(Pixel coordinate grounding data)
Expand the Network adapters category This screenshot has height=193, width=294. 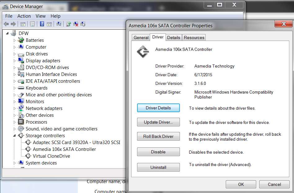[x=15, y=108]
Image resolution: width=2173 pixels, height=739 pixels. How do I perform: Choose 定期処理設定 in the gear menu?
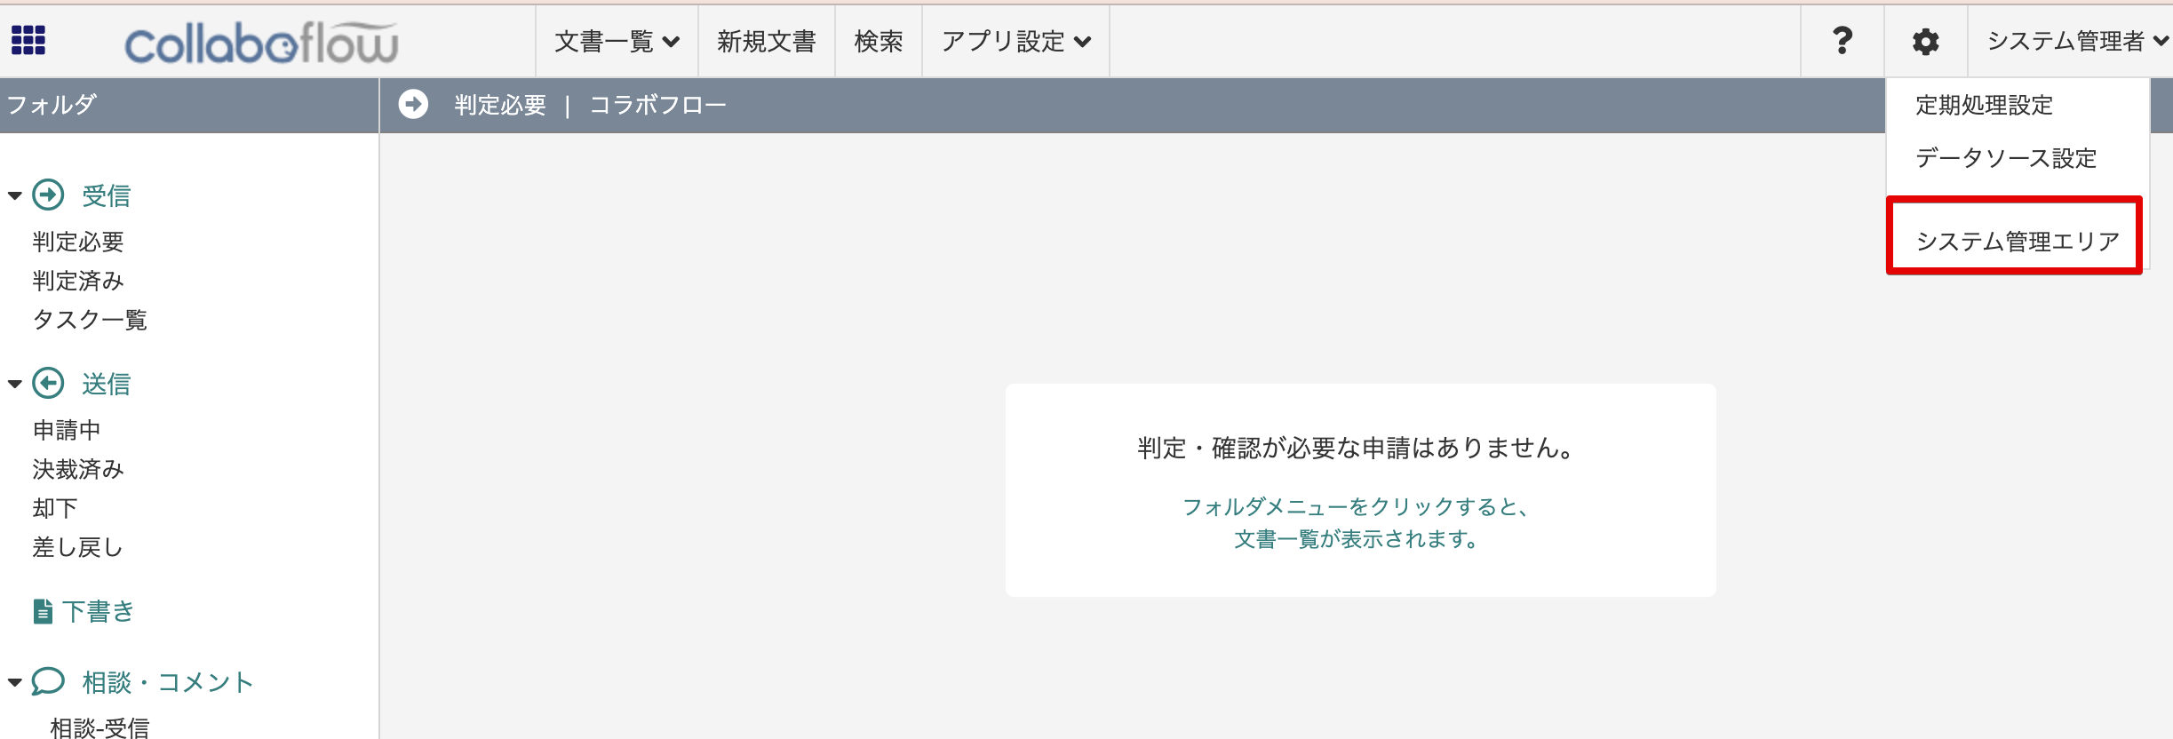tap(1984, 105)
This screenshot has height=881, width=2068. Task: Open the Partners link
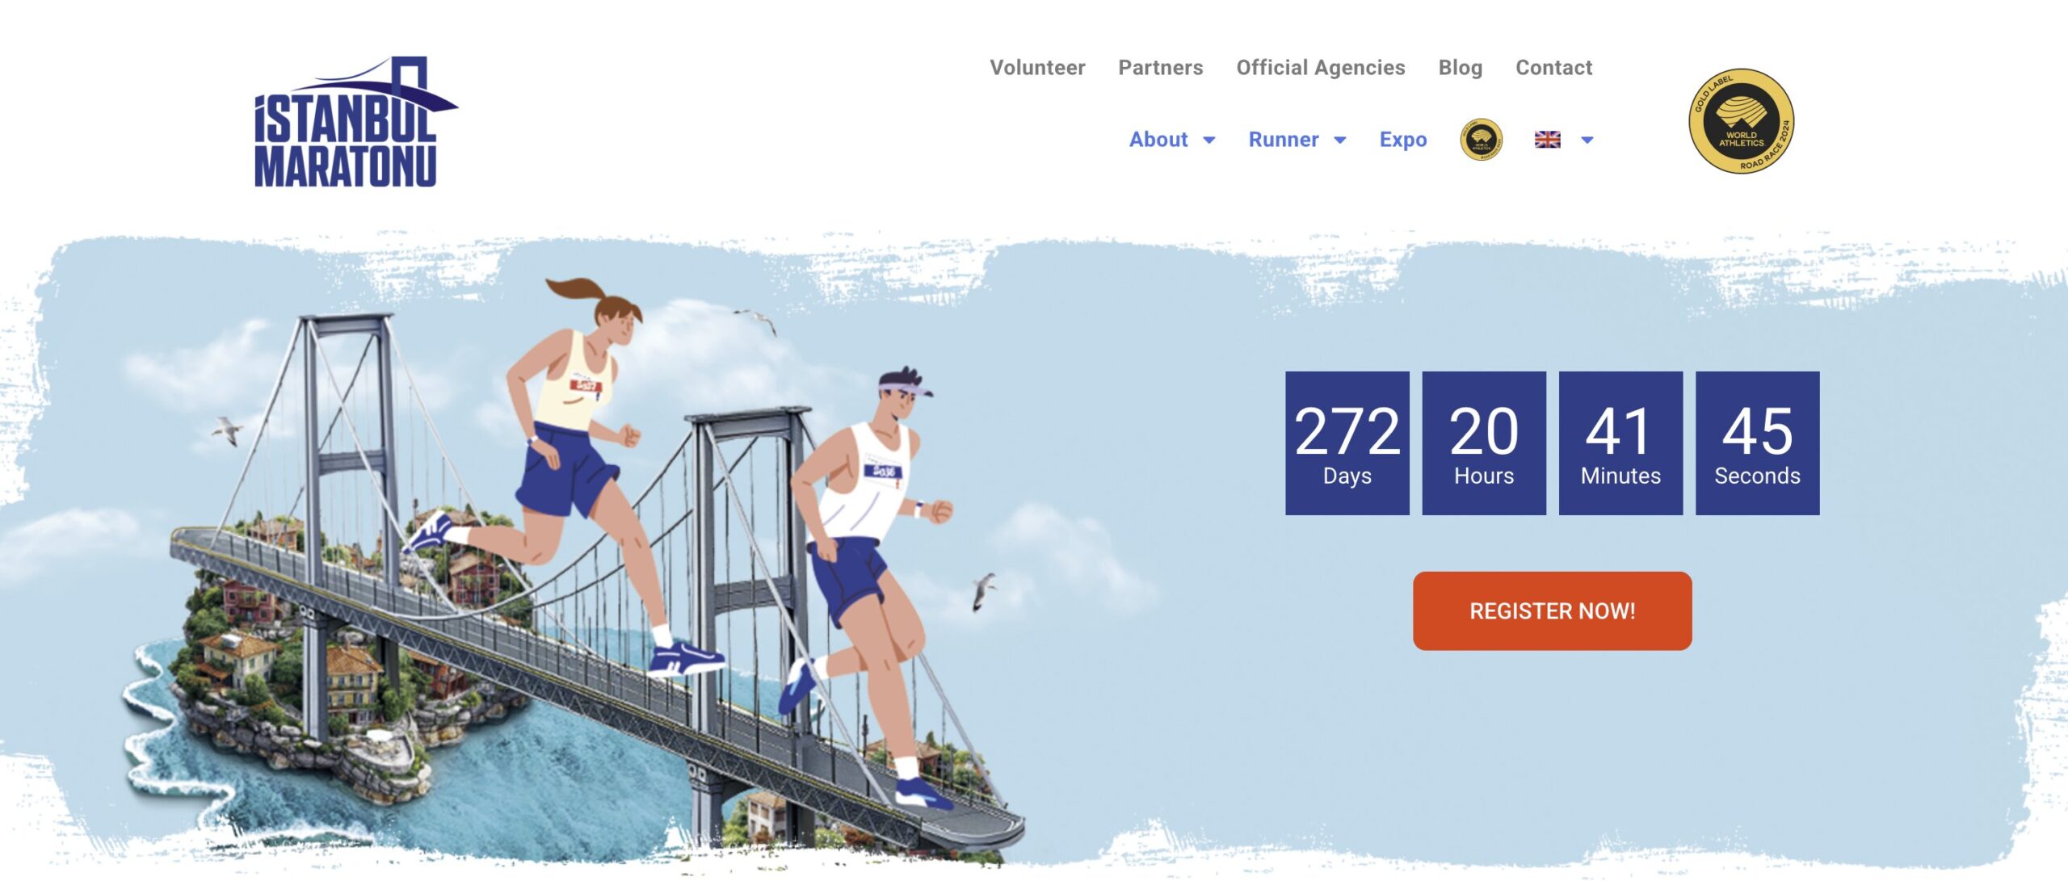[x=1161, y=67]
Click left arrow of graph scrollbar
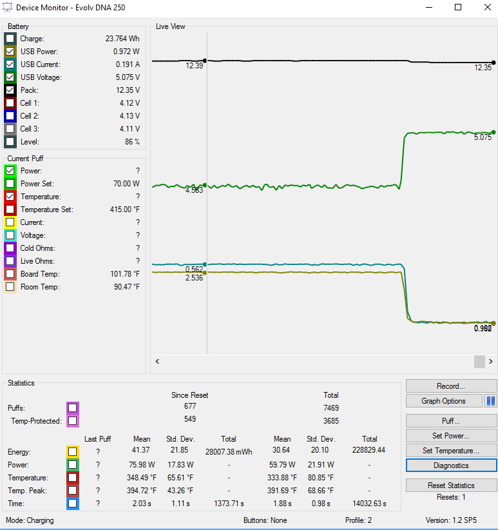Image resolution: width=498 pixels, height=530 pixels. click(x=157, y=362)
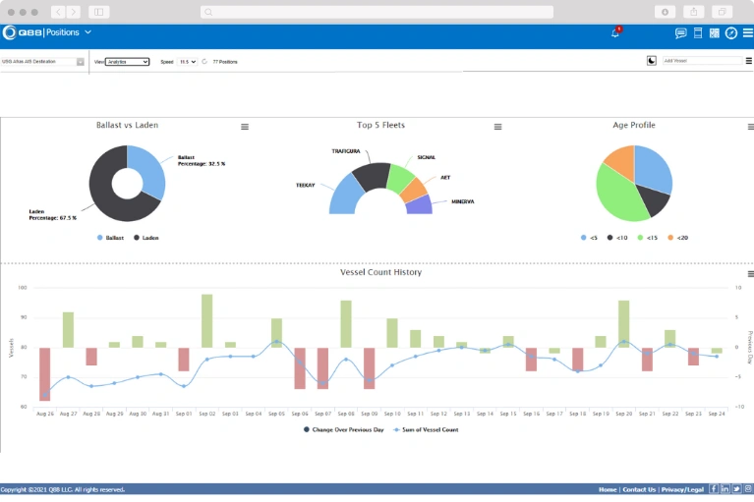Open Ballast vs Laden chart menu

tap(245, 127)
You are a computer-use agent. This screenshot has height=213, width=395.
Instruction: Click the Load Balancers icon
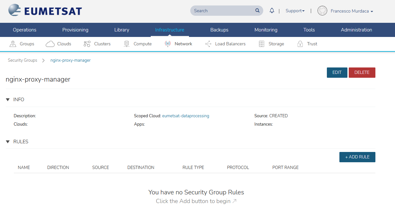208,44
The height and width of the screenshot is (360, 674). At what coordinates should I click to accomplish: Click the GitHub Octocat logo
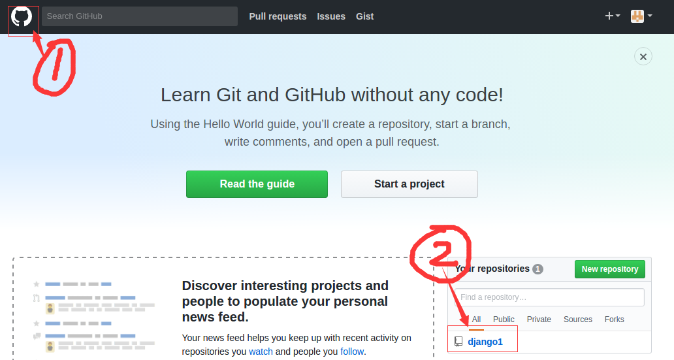pyautogui.click(x=22, y=17)
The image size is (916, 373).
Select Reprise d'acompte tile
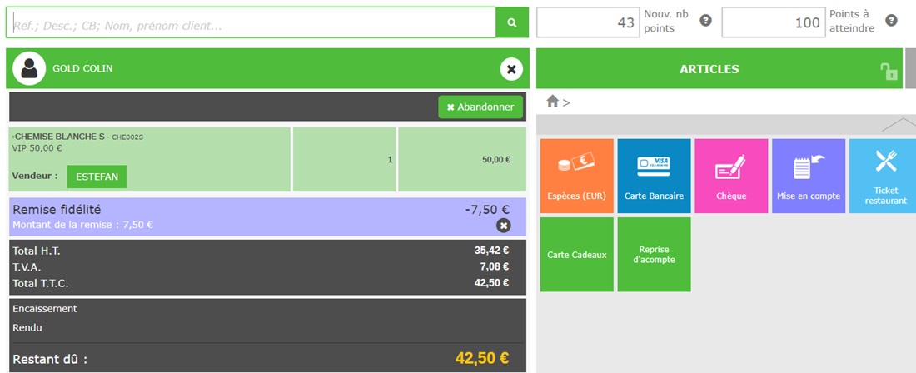point(654,255)
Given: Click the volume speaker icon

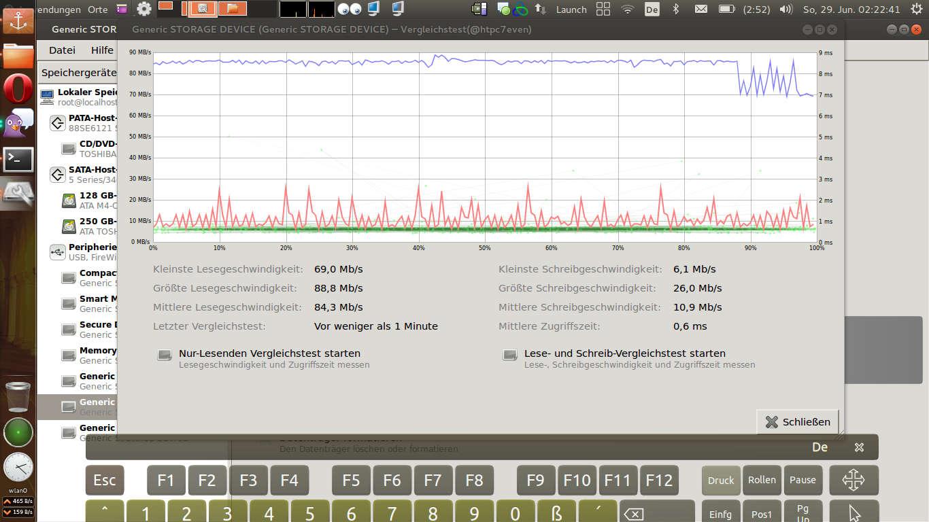Looking at the screenshot, I should pos(786,10).
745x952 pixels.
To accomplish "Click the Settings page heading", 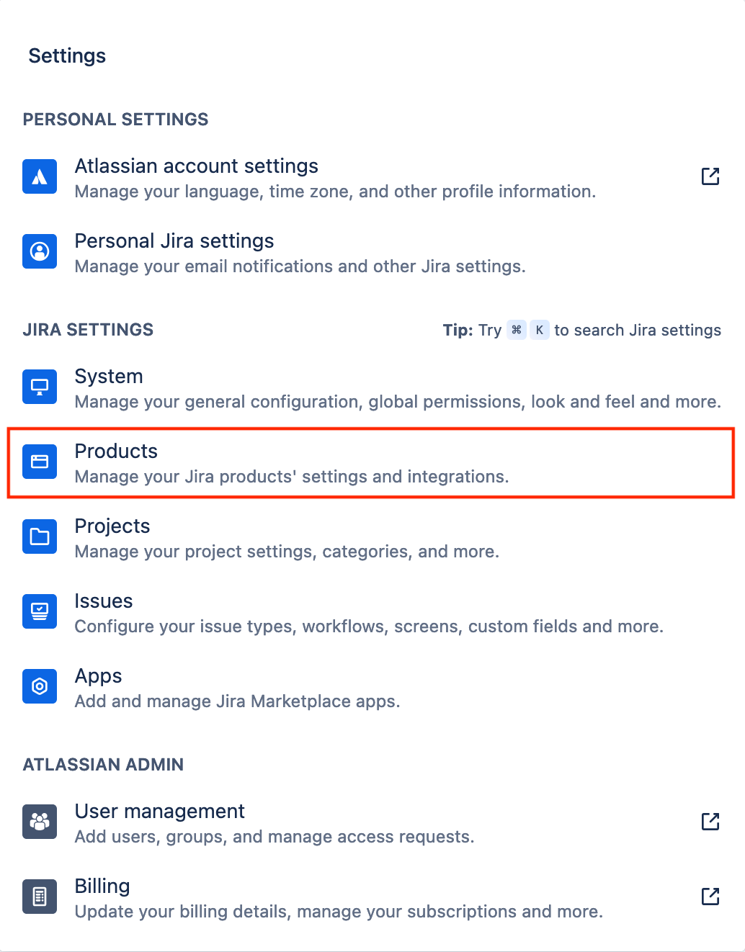I will [x=67, y=55].
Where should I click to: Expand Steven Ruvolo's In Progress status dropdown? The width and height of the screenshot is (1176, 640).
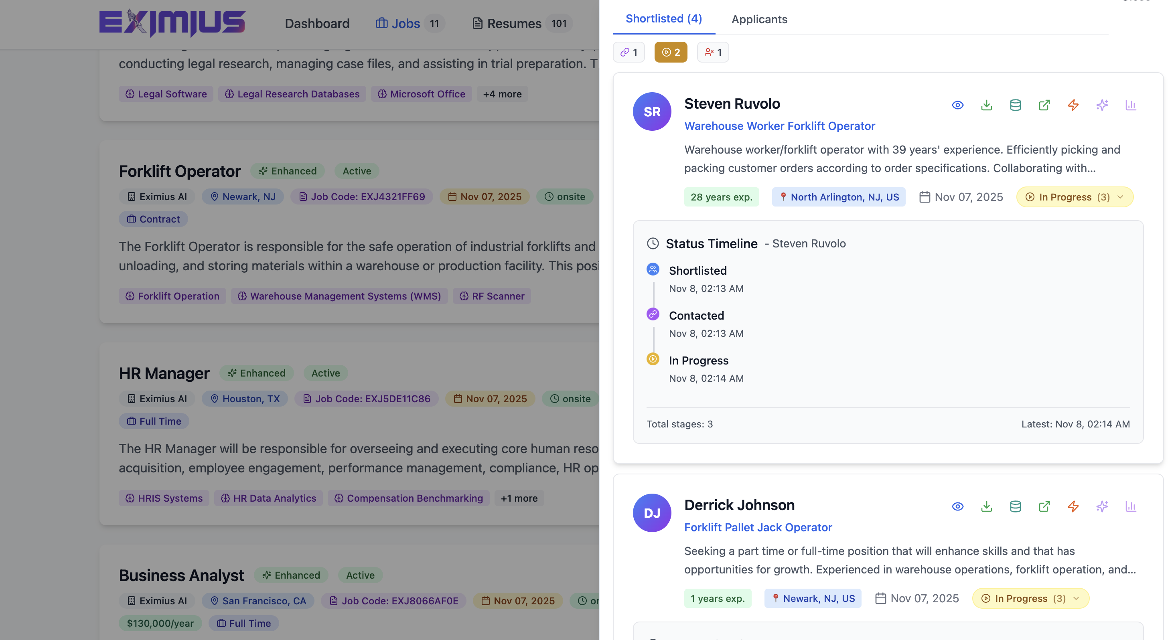click(1075, 197)
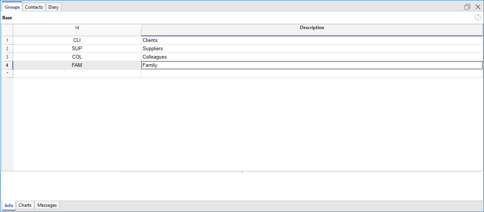
Task: Select the Colleagues description cell
Action: pyautogui.click(x=312, y=57)
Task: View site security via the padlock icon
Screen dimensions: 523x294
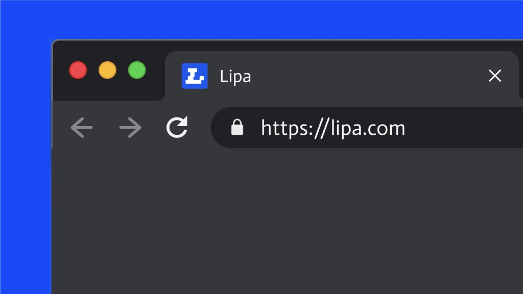Action: 237,128
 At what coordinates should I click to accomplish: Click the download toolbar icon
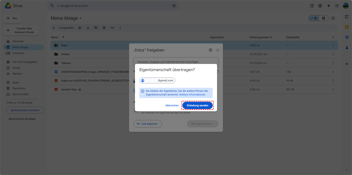pos(88,28)
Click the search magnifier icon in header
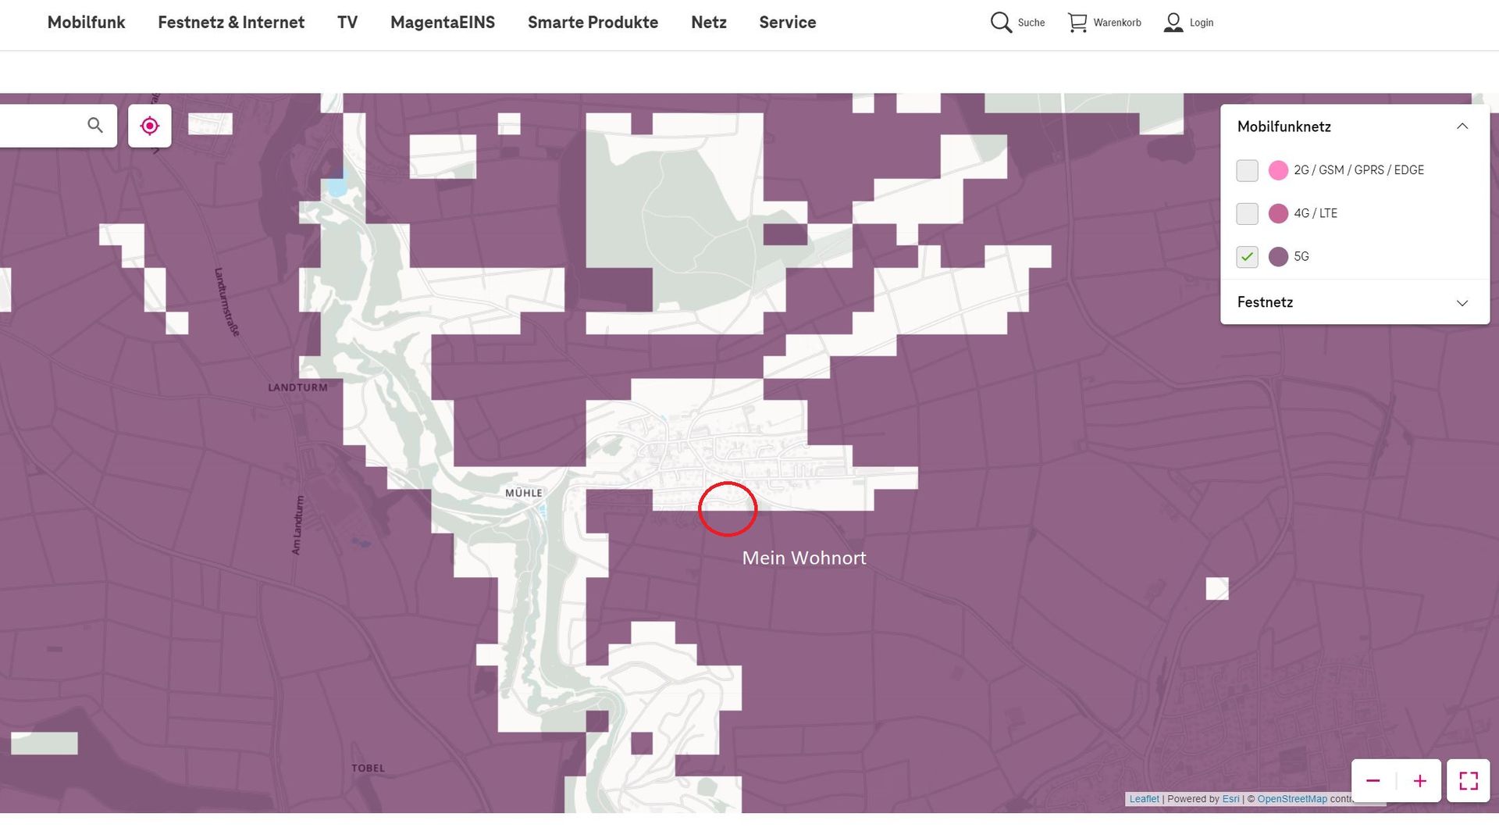Screen dimensions: 1499x831 point(1001,23)
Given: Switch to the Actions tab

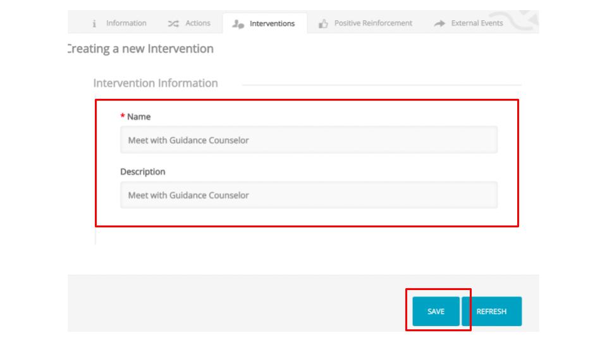Looking at the screenshot, I should [x=197, y=23].
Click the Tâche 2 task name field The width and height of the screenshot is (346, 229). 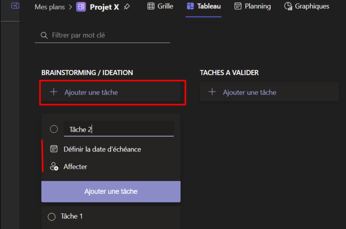pos(119,129)
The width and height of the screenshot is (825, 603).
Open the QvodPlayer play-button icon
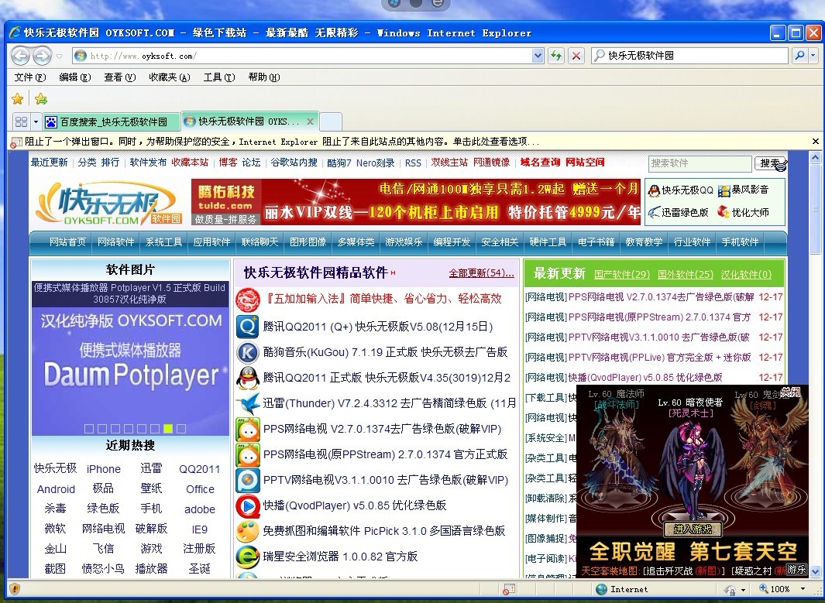point(248,505)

# [Work task]
Write out exactly the run of lines above that starts at the line containing "Instruction: Click the Load Balancers icon" and ends at the line containing "The image size is (916, 373).". Include both, and leave the pictures out.

# [Answer to this problem]
Instruction: Click the Load Balancers icon
208,44
The height and width of the screenshot is (360, 674). At what coordinates should I click to accomplish: Click the GitHub Octocat logo
pyautogui.click(x=22, y=17)
The image size is (916, 373).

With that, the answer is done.